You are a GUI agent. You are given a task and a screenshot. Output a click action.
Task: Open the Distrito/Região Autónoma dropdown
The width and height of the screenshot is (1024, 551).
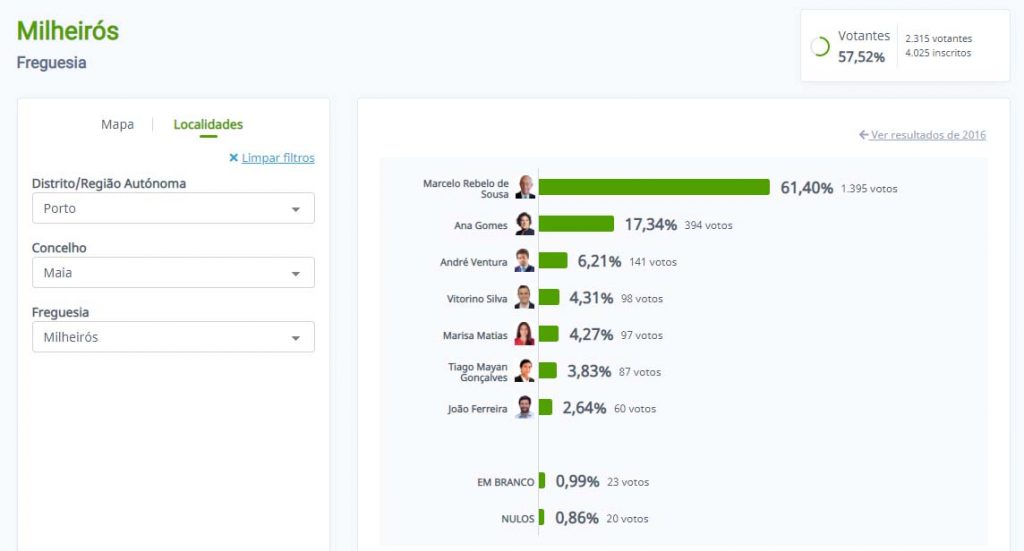(x=173, y=208)
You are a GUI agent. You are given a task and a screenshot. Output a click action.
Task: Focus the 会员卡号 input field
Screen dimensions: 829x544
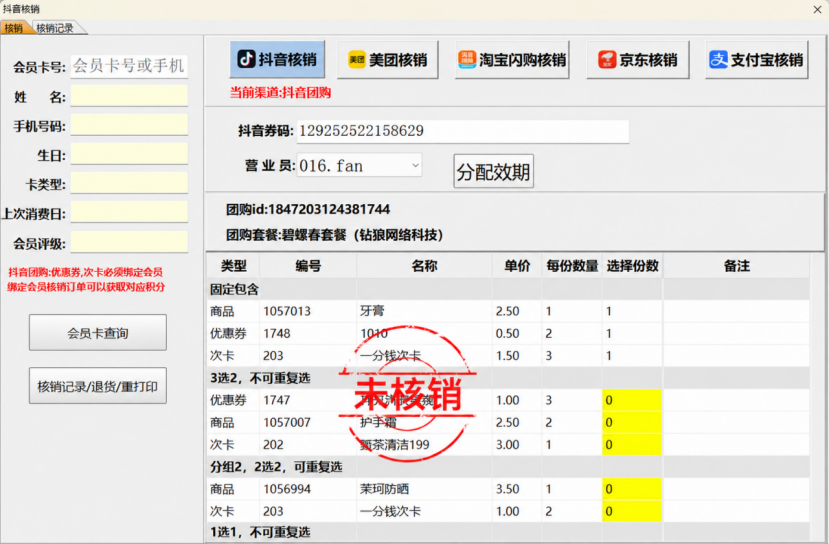(129, 66)
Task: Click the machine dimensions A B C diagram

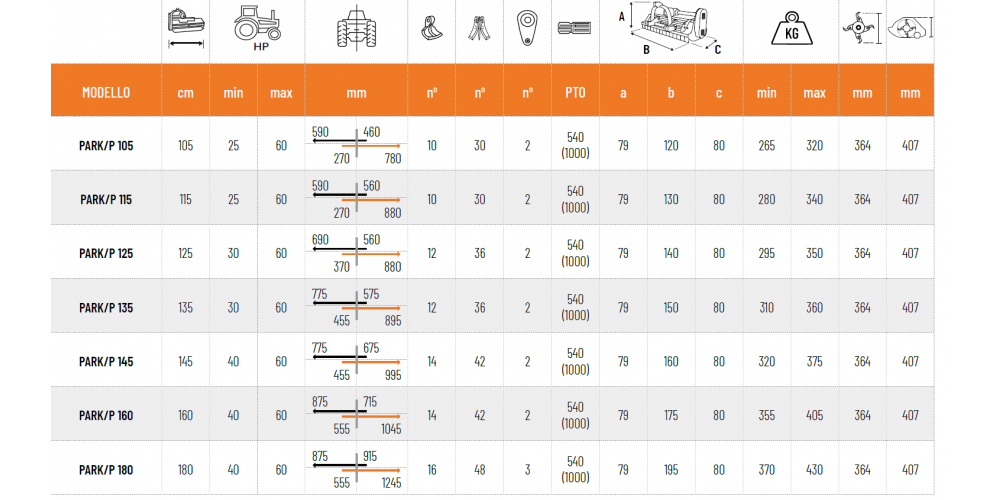Action: [x=670, y=29]
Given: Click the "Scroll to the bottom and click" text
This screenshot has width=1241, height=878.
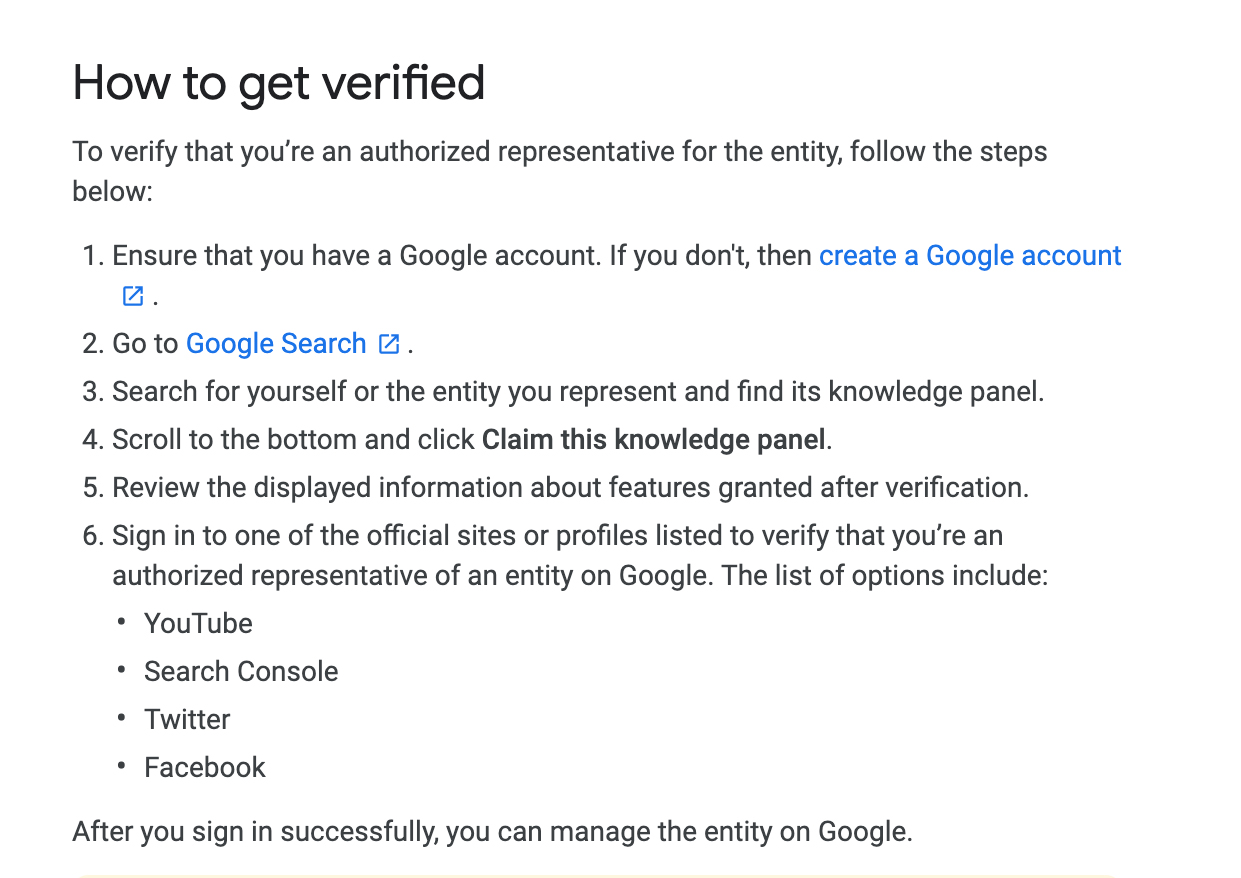Looking at the screenshot, I should coord(294,440).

#### [Prompt]
Beginning with the line that holds "Task: Click the" and continuing to the end of the entries above, set down each line exactly, both ends included; include no pictures.

#### [Response to this task]
Task: Click the machine dimensions A B C diagram

Action: [x=670, y=29]
Given: Click the "Scroll to the bottom and click" text
This screenshot has width=1241, height=878.
Looking at the screenshot, I should coord(294,440).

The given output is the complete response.